§ **Extracted material**
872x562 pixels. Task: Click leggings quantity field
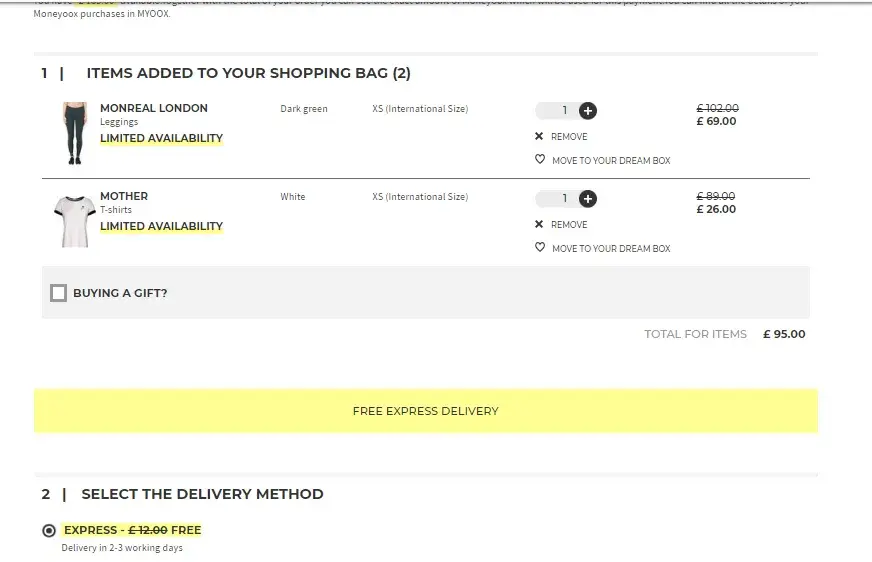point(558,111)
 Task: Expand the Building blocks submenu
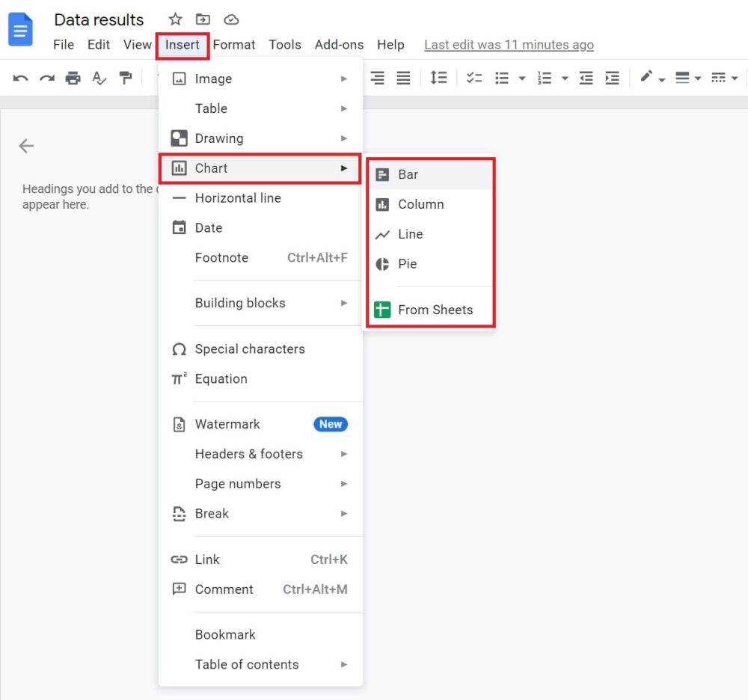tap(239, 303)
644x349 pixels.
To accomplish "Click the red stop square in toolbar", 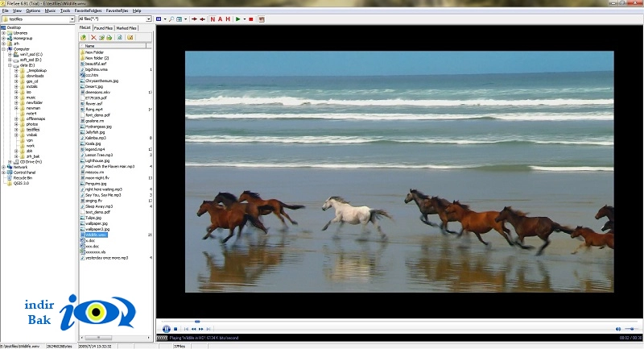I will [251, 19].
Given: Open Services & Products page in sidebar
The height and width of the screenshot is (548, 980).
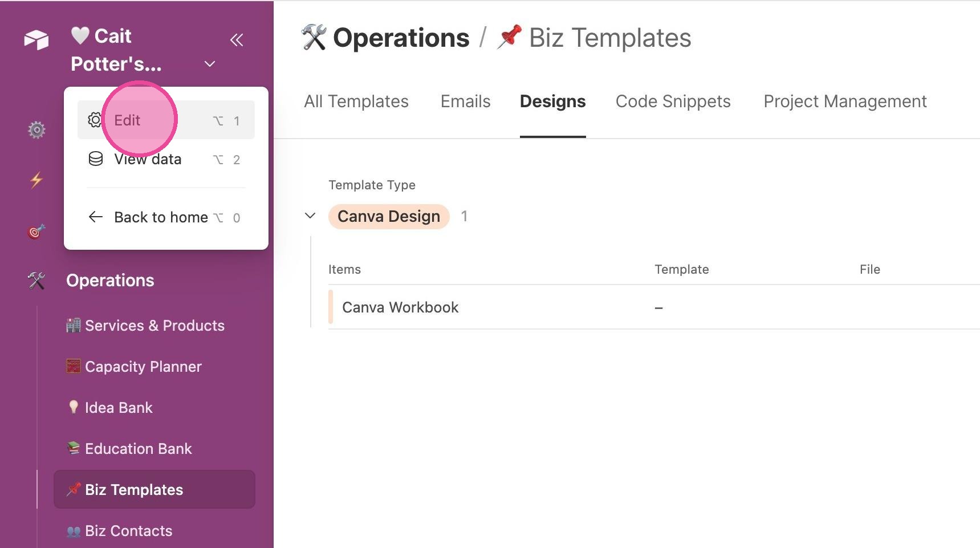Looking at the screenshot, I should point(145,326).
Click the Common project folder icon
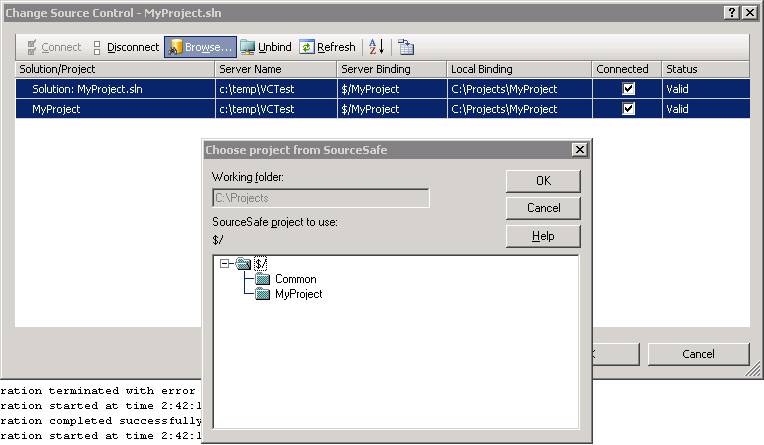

...

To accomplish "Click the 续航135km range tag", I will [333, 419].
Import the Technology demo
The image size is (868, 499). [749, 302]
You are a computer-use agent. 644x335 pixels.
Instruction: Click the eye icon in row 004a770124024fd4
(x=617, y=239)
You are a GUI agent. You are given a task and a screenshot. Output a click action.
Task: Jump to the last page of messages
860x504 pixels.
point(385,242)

§ **Your instructions**
Filter the records down to the lines containing the word "page", and copy those.

§ **Output of the task**
Given: Open Services & Products page in sidebar
Task: Jump to the last page of messages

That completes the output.